During this research, all three states identified a person within the response who would be responsible for information dissemination, which is essential in disaster mental health response. In the past, the lack of consistent communication has been a very stressful and hindering part of disaster mental health response (Elrod et al. 2006). Best practices clearly identify the benefits of having control over information dissemination post disaster. Increasing the likelihood that correct information is provided in a timely manner will increase one’s ability to remain calm and reduce feelings of fear and powerlessness (Hobfoll et al. 2007; NIMH 2002).

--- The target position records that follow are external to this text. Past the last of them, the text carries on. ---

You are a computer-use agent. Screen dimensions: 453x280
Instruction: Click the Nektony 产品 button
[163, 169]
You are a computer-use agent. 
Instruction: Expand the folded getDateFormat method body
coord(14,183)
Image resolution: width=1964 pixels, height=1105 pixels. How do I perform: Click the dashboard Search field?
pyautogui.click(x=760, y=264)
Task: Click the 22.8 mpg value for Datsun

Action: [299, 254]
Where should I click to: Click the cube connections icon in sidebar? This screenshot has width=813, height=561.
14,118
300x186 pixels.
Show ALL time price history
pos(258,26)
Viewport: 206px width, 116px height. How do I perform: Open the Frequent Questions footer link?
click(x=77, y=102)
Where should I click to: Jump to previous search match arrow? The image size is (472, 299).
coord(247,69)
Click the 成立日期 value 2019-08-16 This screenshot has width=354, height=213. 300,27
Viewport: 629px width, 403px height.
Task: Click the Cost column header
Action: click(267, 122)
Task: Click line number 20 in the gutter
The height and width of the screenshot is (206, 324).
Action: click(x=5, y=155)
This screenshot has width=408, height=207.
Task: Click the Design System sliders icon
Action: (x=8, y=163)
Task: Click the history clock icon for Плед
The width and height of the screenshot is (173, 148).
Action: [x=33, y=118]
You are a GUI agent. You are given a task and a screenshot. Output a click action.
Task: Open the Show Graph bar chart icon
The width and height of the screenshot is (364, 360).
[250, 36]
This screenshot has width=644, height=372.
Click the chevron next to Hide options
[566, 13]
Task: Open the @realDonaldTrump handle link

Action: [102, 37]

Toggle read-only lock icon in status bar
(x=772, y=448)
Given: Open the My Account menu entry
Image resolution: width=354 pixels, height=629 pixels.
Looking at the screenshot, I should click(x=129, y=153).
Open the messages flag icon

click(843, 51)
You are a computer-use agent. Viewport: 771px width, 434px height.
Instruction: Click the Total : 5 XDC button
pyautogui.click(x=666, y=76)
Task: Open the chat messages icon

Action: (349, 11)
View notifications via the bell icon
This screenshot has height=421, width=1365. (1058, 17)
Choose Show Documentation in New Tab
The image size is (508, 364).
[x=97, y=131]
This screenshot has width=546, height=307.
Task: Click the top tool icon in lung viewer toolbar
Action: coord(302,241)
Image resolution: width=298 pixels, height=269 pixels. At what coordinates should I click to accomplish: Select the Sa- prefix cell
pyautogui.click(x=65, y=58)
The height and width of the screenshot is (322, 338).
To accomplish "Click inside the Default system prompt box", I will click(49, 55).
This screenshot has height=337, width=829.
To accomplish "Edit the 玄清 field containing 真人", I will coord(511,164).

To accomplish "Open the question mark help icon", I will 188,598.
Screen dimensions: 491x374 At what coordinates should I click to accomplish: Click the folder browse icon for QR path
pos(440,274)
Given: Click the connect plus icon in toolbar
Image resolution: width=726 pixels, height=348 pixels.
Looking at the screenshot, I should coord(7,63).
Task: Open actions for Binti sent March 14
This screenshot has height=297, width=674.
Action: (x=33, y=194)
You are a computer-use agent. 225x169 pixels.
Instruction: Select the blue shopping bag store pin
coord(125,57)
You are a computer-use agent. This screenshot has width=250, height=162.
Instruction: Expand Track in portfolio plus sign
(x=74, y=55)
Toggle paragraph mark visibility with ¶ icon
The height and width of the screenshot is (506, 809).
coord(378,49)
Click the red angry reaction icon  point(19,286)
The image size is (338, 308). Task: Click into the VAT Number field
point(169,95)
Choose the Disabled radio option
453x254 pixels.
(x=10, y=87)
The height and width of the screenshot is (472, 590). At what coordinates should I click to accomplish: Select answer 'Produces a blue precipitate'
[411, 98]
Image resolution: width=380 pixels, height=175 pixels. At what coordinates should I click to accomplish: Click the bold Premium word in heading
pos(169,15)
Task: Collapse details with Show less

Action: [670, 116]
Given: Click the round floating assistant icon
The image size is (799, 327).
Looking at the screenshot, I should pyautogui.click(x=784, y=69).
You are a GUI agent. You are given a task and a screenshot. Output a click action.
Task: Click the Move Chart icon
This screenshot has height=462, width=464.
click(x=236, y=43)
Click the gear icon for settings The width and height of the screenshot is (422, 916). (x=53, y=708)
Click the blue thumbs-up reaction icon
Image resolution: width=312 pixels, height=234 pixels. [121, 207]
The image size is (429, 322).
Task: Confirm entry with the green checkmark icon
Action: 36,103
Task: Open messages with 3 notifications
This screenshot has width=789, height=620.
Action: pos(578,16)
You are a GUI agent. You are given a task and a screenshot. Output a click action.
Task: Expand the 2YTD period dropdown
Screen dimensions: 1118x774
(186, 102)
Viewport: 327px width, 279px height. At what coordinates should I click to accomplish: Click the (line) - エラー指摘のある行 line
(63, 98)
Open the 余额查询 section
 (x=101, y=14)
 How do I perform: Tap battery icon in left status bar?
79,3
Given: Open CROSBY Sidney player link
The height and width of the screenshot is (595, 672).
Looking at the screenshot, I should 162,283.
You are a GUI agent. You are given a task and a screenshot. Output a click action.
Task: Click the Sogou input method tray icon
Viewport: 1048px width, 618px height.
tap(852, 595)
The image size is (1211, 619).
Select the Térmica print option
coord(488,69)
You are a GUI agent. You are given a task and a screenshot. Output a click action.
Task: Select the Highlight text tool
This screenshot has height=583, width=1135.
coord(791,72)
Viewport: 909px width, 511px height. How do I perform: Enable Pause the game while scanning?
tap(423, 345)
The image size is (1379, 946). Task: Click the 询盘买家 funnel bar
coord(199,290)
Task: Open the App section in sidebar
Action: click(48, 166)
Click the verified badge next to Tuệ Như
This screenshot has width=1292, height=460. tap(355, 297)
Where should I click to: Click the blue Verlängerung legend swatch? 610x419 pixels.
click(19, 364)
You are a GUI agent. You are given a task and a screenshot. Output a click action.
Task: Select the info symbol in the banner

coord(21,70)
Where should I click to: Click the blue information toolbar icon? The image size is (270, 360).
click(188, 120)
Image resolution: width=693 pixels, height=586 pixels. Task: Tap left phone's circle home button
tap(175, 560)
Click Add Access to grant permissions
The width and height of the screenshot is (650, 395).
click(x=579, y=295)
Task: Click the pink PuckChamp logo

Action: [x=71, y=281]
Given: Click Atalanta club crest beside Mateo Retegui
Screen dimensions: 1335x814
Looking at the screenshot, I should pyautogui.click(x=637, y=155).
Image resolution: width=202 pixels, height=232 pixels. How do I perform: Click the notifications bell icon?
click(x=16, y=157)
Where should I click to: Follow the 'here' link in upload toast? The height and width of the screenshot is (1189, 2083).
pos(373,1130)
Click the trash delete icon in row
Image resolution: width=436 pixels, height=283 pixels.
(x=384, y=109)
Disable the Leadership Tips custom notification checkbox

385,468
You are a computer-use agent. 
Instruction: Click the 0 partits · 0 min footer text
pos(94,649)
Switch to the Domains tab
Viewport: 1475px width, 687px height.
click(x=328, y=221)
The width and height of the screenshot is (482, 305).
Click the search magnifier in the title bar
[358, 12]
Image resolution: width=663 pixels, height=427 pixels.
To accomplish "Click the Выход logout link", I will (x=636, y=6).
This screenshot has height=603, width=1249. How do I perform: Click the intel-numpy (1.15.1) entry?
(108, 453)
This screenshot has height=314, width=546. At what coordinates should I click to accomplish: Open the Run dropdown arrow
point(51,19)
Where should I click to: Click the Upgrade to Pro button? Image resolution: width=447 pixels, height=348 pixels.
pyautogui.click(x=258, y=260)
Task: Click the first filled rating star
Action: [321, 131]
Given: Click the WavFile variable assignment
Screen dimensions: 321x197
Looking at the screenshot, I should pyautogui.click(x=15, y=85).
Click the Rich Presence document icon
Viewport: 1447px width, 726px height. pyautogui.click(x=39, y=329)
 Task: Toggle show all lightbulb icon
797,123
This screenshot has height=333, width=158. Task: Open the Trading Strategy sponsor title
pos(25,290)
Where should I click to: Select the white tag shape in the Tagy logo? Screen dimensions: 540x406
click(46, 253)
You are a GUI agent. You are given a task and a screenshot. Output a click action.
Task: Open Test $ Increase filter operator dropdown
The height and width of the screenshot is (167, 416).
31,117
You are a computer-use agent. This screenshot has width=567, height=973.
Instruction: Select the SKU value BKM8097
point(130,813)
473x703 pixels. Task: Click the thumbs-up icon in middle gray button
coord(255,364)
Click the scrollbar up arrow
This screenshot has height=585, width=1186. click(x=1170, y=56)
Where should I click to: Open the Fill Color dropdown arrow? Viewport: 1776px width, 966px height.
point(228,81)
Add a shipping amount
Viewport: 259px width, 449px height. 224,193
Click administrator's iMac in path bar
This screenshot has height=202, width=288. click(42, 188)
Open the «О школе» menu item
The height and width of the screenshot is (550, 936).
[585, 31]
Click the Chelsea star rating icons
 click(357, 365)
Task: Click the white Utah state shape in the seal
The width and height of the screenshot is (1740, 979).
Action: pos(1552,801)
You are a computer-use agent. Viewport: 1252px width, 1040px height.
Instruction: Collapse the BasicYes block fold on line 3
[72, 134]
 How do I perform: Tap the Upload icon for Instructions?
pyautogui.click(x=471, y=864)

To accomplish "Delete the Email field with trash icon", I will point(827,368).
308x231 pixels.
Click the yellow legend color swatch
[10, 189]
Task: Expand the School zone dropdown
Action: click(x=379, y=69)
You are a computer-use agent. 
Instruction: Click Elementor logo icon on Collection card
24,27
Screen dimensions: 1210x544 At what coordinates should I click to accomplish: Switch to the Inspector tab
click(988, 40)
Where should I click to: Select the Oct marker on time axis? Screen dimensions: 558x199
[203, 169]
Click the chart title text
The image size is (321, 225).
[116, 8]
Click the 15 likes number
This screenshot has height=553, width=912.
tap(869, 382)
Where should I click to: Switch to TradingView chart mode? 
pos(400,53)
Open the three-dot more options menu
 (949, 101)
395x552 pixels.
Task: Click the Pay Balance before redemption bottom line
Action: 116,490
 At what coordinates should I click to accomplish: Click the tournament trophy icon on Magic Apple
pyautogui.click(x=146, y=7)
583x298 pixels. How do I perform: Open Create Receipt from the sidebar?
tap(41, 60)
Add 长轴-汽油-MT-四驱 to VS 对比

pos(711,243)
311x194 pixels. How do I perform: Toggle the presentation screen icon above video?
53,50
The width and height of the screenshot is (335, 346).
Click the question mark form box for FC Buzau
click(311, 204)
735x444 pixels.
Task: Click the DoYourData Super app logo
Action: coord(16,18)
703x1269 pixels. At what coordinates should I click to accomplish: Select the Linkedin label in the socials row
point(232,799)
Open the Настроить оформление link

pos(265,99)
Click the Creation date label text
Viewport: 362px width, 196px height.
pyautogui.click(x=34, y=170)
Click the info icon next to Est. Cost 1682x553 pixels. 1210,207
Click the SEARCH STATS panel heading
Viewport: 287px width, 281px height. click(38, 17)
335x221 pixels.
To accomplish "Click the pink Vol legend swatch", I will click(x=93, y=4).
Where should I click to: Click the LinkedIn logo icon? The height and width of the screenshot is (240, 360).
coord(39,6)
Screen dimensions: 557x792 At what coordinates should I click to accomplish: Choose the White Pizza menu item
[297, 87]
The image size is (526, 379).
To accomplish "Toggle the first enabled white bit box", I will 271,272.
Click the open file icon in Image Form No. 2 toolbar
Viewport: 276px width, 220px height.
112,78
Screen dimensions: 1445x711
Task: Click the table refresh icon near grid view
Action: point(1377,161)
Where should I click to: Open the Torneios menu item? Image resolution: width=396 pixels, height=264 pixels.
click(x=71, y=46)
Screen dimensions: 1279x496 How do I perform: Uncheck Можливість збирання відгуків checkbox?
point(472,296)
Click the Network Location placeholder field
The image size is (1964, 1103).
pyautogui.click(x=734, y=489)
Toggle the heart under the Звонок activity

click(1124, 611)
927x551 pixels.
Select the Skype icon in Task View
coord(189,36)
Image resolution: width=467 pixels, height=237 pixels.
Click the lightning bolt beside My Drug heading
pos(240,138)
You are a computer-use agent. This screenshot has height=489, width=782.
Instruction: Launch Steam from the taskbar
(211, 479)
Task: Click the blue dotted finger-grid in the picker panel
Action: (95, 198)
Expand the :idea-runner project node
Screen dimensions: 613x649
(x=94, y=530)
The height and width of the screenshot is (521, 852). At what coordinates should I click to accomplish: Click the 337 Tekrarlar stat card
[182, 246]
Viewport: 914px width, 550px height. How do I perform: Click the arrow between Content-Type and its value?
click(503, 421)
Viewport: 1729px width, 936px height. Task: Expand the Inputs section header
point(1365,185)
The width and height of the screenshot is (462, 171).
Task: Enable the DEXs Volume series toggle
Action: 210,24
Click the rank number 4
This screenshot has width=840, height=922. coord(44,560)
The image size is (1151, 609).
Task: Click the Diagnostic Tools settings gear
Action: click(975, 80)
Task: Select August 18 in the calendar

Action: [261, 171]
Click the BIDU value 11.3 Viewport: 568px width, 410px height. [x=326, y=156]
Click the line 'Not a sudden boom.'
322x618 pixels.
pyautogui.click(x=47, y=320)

Limitations of the Study and Future Research Implications

Because in qualitative research, the researcher plays an important role in data collection and interpretation, potential bias must be recognized. The researchers attempted to control bias by utilizing a written evaluation of best practices from NIMH (2002) and other literature (Elrod et al. 2006; Hobfoll et al. 2007) for the state plan reviews. The participants in this study were selected for two reasons. First, these states did represent a purposeful sample of diverse federally-declared disaster events that would be beneficial to the study. Second, the states were chosen to participate in this study due to their accessibility to the researchers. Although purposeful sampling was utilized, this exploratory study would have been more generalizable with increased numbers of participants.

As noted by NIMH (2002), more research needs to be completed in the area of disaster mental health response. Further investigation exploring best practices in disaster mental health response needs to occur to ensure responders are providing the best quality response possible. In addition, the effectiveness of disaster mental health programs needs to be further explored. Larger studies involving more states would allow disaster mental health responders to identify what is working in other states and possibly add components to their own plans. In addition, utilizing the best practice evaluation tool to evaluate disaster mental health response programs that occur after a disaster also would provide evidence of the effectiveness and adherence to the best practices in the field. Finally, it is necessary to recognize that all of the best practices may not be equally important or should be equally weighted in evaluating disaster mental health plans and responses. While the best practices need to be evaluated across states and disaster response programs, each state should determine how to set priorities in meeting these best practice parameters.

Each state brings unique attributes and experience to their disaster mental health response, which helps to mold the response to the state needs. As increased knowledge is gained from other state disaster mental health responses, more knowledge and expertise will contribute to disaster mental health preparedness across the county. Researchers and responders are encouraged to examine the findings in this study and continue to utilize the core best practices in their disaster mental health preparedness and response. This knowledge will add to the quality and effectiveness of services provided during disaster mental health responses.